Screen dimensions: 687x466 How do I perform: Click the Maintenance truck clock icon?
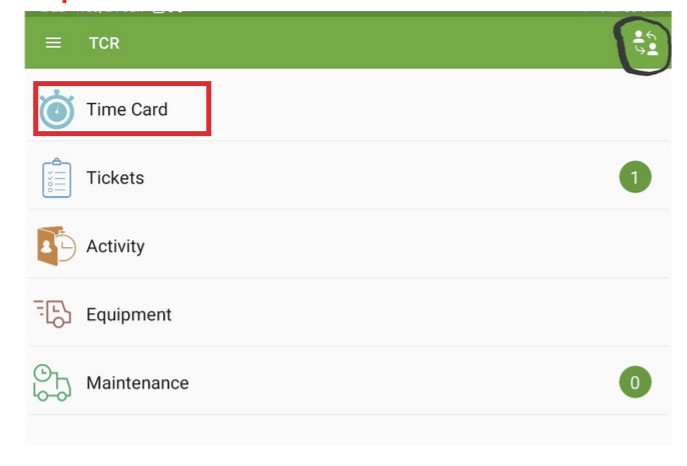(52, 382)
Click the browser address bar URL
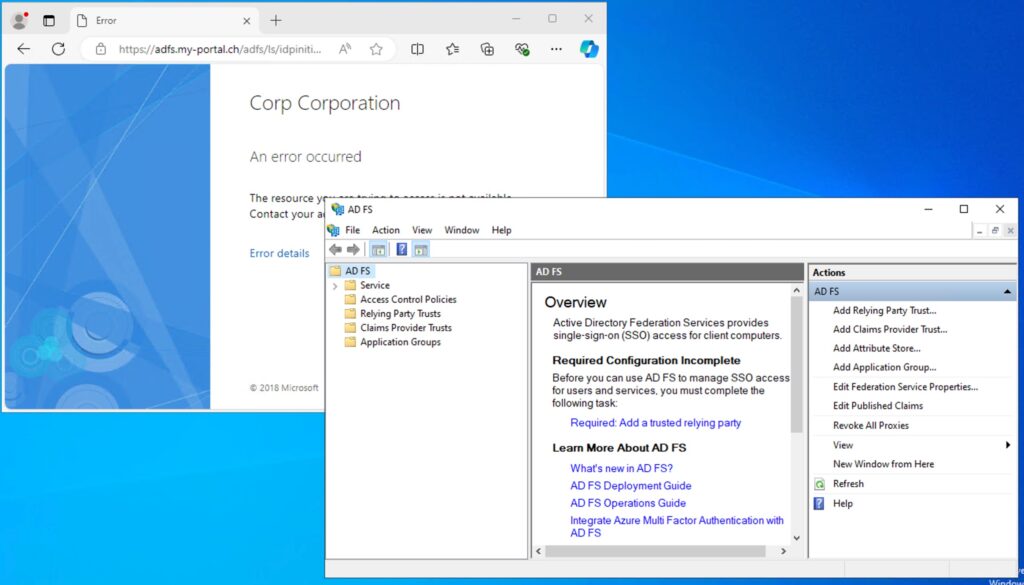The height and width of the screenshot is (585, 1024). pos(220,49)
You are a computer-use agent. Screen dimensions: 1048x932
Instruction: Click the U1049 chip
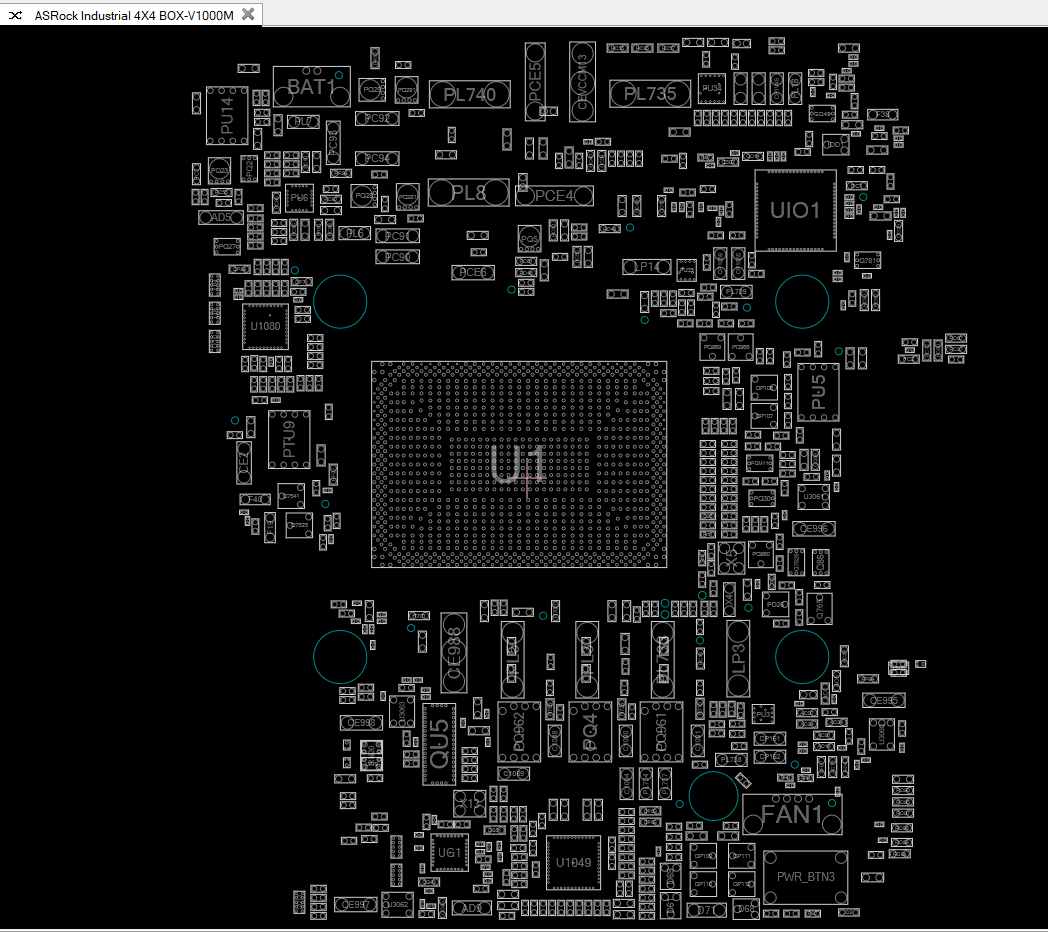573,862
--
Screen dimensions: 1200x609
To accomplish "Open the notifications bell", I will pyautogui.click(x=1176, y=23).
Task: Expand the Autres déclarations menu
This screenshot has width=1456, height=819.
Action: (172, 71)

> Work to complete: Would you restate, exactly and with no pictures, the lines of the entries above from the one containing "Screen dimensions: 687x466" through the one containing "You are a computer-use"?

> Answer section:
Screen dimensions: 687x466 How do I perform: Click the Maintenance truck clock icon?
(52, 382)
Click the browser address bar URL
The height and width of the screenshot is (585, 1024). pos(220,49)
You are a computer-use agent. Screen dimensions: 1048x932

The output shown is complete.